WHAT YOU ARE ASKED TO DO:
Could you reproduce the listing below word for word, from its first line through its last?

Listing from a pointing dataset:
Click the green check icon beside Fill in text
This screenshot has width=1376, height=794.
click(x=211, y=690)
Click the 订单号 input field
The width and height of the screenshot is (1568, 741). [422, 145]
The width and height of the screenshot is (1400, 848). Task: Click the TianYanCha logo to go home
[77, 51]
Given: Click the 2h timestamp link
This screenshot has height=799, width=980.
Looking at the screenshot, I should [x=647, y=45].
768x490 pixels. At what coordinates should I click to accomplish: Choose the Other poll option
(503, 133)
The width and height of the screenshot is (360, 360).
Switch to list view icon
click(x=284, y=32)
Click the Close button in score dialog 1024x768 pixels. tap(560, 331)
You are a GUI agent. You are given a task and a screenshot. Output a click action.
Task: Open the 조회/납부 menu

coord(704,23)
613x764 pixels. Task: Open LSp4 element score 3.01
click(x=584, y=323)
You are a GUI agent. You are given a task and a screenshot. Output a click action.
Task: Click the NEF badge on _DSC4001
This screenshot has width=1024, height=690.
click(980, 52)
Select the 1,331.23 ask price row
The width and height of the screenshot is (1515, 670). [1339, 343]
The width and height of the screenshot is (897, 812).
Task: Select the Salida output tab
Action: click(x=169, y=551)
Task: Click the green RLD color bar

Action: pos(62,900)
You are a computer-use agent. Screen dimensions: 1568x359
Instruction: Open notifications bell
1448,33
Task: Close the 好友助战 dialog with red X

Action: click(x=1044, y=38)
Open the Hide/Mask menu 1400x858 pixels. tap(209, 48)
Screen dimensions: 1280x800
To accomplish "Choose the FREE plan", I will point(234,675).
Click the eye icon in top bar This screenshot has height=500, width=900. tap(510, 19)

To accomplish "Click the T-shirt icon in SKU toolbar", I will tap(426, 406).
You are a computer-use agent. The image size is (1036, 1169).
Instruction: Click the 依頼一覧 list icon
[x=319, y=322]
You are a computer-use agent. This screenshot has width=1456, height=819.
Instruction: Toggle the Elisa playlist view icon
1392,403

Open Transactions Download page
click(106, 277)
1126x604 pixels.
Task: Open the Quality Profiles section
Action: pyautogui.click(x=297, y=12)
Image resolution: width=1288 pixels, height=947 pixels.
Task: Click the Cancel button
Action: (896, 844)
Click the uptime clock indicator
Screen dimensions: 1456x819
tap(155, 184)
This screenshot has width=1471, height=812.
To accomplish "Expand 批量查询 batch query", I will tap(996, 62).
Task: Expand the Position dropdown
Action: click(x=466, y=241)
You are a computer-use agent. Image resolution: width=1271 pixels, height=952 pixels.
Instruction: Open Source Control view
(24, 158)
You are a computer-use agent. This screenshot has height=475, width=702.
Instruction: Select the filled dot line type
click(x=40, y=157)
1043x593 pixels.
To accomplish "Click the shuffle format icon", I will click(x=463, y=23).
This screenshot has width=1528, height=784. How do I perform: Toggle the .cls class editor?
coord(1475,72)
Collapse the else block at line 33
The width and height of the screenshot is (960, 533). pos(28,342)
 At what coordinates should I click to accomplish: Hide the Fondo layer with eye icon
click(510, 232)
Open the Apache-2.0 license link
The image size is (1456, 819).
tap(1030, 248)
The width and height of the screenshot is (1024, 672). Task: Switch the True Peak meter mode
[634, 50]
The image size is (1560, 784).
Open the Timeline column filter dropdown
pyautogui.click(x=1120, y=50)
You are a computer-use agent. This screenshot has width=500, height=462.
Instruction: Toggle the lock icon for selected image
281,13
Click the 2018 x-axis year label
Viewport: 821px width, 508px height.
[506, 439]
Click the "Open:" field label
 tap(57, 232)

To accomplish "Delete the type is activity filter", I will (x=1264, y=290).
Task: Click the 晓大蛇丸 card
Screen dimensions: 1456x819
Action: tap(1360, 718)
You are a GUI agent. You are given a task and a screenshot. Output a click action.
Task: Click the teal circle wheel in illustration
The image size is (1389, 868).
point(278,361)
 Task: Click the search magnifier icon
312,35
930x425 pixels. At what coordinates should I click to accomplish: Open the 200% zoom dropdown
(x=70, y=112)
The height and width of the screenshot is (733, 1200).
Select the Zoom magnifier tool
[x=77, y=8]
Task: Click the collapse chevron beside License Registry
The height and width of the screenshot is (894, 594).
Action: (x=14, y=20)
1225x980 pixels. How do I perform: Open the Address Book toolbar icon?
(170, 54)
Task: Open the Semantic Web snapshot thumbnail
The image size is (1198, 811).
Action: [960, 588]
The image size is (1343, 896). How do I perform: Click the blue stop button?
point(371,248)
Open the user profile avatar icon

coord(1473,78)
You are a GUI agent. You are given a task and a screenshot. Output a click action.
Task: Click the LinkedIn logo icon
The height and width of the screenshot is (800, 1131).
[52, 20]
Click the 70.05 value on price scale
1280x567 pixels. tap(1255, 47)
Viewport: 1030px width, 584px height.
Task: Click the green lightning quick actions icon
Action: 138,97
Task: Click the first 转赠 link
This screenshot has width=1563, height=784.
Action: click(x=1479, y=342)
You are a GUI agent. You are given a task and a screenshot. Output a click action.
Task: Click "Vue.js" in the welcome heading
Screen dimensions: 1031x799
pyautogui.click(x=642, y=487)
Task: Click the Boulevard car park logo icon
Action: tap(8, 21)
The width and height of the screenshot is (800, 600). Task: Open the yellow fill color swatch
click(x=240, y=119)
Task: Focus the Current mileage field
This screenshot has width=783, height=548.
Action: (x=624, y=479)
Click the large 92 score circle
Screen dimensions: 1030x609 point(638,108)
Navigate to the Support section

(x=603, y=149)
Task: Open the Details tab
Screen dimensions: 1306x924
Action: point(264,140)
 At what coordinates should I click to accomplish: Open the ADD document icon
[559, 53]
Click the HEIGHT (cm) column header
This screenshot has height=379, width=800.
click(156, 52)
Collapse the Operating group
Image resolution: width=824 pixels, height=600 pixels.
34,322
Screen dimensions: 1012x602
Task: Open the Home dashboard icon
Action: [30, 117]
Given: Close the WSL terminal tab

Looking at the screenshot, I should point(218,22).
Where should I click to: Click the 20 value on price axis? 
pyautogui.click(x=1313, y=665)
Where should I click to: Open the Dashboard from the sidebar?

RESPONSE:
Click the green check icon beside Fill in text
This screenshot has width=1376, height=794.
click(x=211, y=690)
Click the 订单号 input field
The width and height of the screenshot is (1568, 741). [422, 145]
The width and height of the screenshot is (1400, 848). Task: Click the TianYanCha logo to go home
[77, 51]
Given: Click the 2h timestamp link
This screenshot has height=799, width=980.
Looking at the screenshot, I should [x=647, y=45].
768x490 pixels. At what coordinates should I click to accomplish: Choose the Other poll option
(503, 133)
The width and height of the screenshot is (360, 360).
Switch to list view icon
click(x=284, y=32)
Click the Close button in score dialog 1024x768 pixels. tap(560, 331)
You are a GUI agent. You are given a task and a screenshot. Output a click action.
Task: Open the 조회/납부 menu

coord(704,23)
613x764 pixels. Task: Open LSp4 element score 3.01
click(x=584, y=323)
You are a GUI agent. You are given a task and a screenshot. Output a click action.
Task: Click the NEF badge on _DSC4001
This screenshot has width=1024, height=690.
click(980, 52)
Select the 1,331.23 ask price row
The width and height of the screenshot is (1515, 670). [1339, 343]
The width and height of the screenshot is (897, 812).
Task: Select the Salida output tab
Action: click(x=169, y=551)
Task: Click the green RLD color bar

Action: pos(62,900)
You are a computer-use agent. Screen dimensions: 1568x359
Instruction: Open notifications bell
1448,33
Task: Close the 好友助战 dialog with red X

Action: click(x=1044, y=38)
Open the Hide/Mask menu 1400x858 pixels. tap(209, 48)
Screen dimensions: 1280x800
To accomplish "Choose the FREE plan", I will point(234,675).
Click the eye icon in top bar This screenshot has height=500, width=900. tap(510, 19)

To accomplish "Click the T-shirt icon in SKU toolbar", I will tap(426, 406).
You are a computer-use agent. The image size is (1036, 1169).
Instruction: Click the 依頼一覧 list icon
[x=319, y=322]
You are a computer-use agent. This screenshot has width=1456, height=819.
Instruction: Toggle the Elisa playlist view icon
1392,403

Open Transactions Download page
click(106, 277)
1126x604 pixels.
Task: Open the Quality Profiles section
Action: pyautogui.click(x=297, y=12)
Image resolution: width=1288 pixels, height=947 pixels.
Task: Click the Cancel button
Action: (896, 844)
Click the uptime clock indicator
Screen dimensions: 1456x819
tap(155, 184)
This screenshot has width=1471, height=812.
To accomplish "Expand 批量查询 batch query", I will tap(996, 62).
Task: Expand the Position dropdown
Action: click(x=466, y=241)
You are a computer-use agent. Image resolution: width=1271 pixels, height=952 pixels.
Instruction: Open Source Control view
(24, 158)
You are a computer-use agent. This screenshot has height=475, width=702.
Instruction: Select the filled dot line type
click(x=40, y=157)
1043x593 pixels.
To accomplish "Click the shuffle format icon", I will click(x=463, y=23).
This screenshot has width=1528, height=784. How do I perform: Toggle the .cls class editor?
coord(1475,72)
Collapse the else block at line 33
The width and height of the screenshot is (960, 533). pos(28,342)
 At what coordinates should I click to accomplish: Hide the Fondo layer with eye icon
click(510, 232)
Open the Apache-2.0 license link
The image size is (1456, 819).
tap(1030, 248)
The width and height of the screenshot is (1024, 672). Task: Switch the True Peak meter mode
[634, 50]
The image size is (1560, 784).
Open the Timeline column filter dropdown
pyautogui.click(x=1120, y=50)
You are a computer-use agent. This screenshot has width=500, height=462.
Instruction: Toggle the lock icon for selected image
281,13
Click the 2018 x-axis year label
Viewport: 821px width, 508px height.
[506, 439]
Click the "Open:" field label
 tap(57, 232)

To accomplish "Delete the type is activity filter", I will (x=1264, y=290).
Task: Click the 晓大蛇丸 card
Screen dimensions: 1456x819
Action: tap(1360, 718)
You are a GUI agent. You are given a task and a screenshot. Output a click action.
Task: Click the teal circle wheel in illustration
The image size is (1389, 868).
point(278,361)
 Task: Click the search magnifier icon
312,35
930x425 pixels. At what coordinates should I click to accomplish: Open the 200% zoom dropdown
(x=70, y=112)
The height and width of the screenshot is (733, 1200).
Select the Zoom magnifier tool
[x=77, y=8]
Task: Click the collapse chevron beside License Registry
The height and width of the screenshot is (894, 594).
Action: (x=14, y=20)
1225x980 pixels. How do I perform: Open the Address Book toolbar icon?
(170, 54)
Task: Open the Semantic Web snapshot thumbnail
The image size is (1198, 811).
Action: [960, 588]
The image size is (1343, 896). How do I perform: Click the blue stop button?
point(371,248)
Open the user profile avatar icon

coord(1473,78)
You are a GUI agent. You are given a task and a screenshot. Output a click action.
Task: Click the LinkedIn logo icon
The height and width of the screenshot is (800, 1131).
[52, 20]
Click the 70.05 value on price scale
1280x567 pixels. tap(1255, 47)
Viewport: 1030px width, 584px height.
Task: Click the green lightning quick actions icon
Action: 138,97
Task: Click the first 转赠 link
This screenshot has width=1563, height=784.
Action: click(x=1479, y=342)
You are a GUI agent. You are given a task and a screenshot. Output a click action.
Task: Click "Vue.js" in the welcome heading
Screen dimensions: 1031x799
pyautogui.click(x=642, y=487)
Task: Click the Boulevard car park logo icon
Action: tap(8, 21)
The width and height of the screenshot is (800, 600). Task: Open the yellow fill color swatch
click(x=240, y=119)
Task: Focus the Current mileage field
This screenshot has width=783, height=548.
Action: (x=624, y=479)
Click the large 92 score circle
Screen dimensions: 1030x609 point(638,108)
Navigate to the Support section

(x=603, y=149)
Task: Open the Details tab
Screen dimensions: 1306x924
Action: point(264,140)
 At what coordinates should I click to accomplish: Open the ADD document icon
[559, 53]
Click the HEIGHT (cm) column header
This screenshot has height=379, width=800.
click(156, 52)
Collapse the Operating group
Image resolution: width=824 pixels, height=600 pixels.
34,322
Screen dimensions: 1012x602
Task: Open the Home dashboard icon
Action: [30, 117]
Given: Close the WSL terminal tab

Looking at the screenshot, I should point(218,22).
Where should I click to: Click the 20 value on price axis? 
pyautogui.click(x=1313, y=665)
Where should I click to: Open the Dashboard from the sidebar?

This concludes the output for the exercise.